Further, we performed transport assays with capillaries that had been pretreated with an inhibitor of either transcription (1 μM actinomycin D) or translation (50 μg/ml cycloheximide) before treatment with C1P. Neither inhibitor blocked C1P-mediated P-glycoprotein induction (Fig. 4C). Together, these data strongly suggest that C1P increases P-glycoprotein activity without increasing overall transporter protein expression.

To explore an alternative mechanism of how P-glycoprotein is up-regulated, we pretreated capillaries with 400 nM brefeldin A, an inhibitor of vesicle formation that prevents intracellular protein trafficking (Klausner et al., 1992). Breldein A is certainly not specific for P-glycoprotein, but it has previously been shown to prevent the trafficking of intracellular P-glycoprotein to the plasma membrane (Fu et al., 2004). Our study found that pretreatment with brefeldin A blocked C1P-mediated P-glycoprotein induction (Fig. 4D). It is possible that exposure to C1P may lead to relocation of P-glycoprotein, causing increased P-glycoprotein activity at the BBB. Alternatively, vesicle trafficking may be involved elsewhere in the C1P-initiated signaling cascade.

###

> **Set of tasks**:
1: From the passage on C1P and P-glycoprotein, list every inhibitor with which the capillaries were pretreated, together with the concentration stated for each.
2: Write the next few sentences of the passage on C1P and P-glycoprotein, beginning after its final sentence.
The records have no connection to the passage on C1P and P-glycoprotein.

> **Supplied records**:

###

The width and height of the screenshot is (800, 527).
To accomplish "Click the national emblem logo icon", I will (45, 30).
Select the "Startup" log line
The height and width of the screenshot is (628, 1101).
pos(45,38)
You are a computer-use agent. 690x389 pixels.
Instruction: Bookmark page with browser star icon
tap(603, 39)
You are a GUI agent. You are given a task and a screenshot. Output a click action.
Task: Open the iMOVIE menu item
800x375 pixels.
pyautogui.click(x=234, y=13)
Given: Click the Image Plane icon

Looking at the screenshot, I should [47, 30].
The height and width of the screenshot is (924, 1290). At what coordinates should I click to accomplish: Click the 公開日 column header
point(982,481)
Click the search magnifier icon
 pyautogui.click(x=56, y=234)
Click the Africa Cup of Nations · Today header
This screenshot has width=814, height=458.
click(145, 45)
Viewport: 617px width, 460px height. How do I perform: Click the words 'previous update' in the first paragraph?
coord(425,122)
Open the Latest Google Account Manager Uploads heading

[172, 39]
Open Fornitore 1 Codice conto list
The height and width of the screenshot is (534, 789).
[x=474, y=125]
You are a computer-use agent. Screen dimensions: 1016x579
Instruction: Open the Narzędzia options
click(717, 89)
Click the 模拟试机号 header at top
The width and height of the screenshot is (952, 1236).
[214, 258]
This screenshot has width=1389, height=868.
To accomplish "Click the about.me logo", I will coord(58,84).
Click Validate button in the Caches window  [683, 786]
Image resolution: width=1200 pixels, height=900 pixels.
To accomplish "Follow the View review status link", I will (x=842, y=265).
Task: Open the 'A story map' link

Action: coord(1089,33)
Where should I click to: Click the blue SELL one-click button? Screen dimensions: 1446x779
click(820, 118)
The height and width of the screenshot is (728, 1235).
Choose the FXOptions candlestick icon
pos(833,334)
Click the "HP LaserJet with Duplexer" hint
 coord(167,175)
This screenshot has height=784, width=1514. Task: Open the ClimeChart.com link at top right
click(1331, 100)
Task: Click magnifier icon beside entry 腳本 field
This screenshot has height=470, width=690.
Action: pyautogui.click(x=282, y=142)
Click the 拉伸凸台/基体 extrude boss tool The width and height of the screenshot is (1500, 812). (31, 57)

###

> **Answers to this exercise**:
1:
- Actinomycin D, 1 μM
- Cycloheximide, 50 μg/ml
- Brefeldin A, 400 nM

2:
C1P Requires Phospholipase A2 and COX-2 Signaling.

We sought to identify the signaling cascade through which C1P increases P-glycoprotein activity. Previous studies in cell lines indicate that C1P stimulates the release of arachidonic acid (AA) by activating cytosolic phospholipase A2 (PLA2) (Pettus et al., 2003, 2004; Nakamura et al., 2006). Furthermore, both AA and cyclooxygenase-2 (COX-2), the enzyme that converts AA into prostaglandins, have previously been associated with increased P-glycoprotein transport activity (Bauer et al., 2008; Zibell et al., 2009). As such, we investigated whether C1P depends on activation of an AA/COX-2-associated signaling cascade to alter P-glycoprotein activity.

We inhibited PLA2 by pretreating capillaries with chlorpromazine (200 nM; 40 minutes), which blocked the ability of C1P to increase P-glycoprotein activity (Fig. 5A). Next, we blocked COX-2 with two selective inhibitors: celecoxib (100 nM; 40 minutes) and NS-398 (5 μM; 40 minutes), which similarly blocked the action of C1P (Fig. 5, B and C).

Fig. 5.

Fig. 5.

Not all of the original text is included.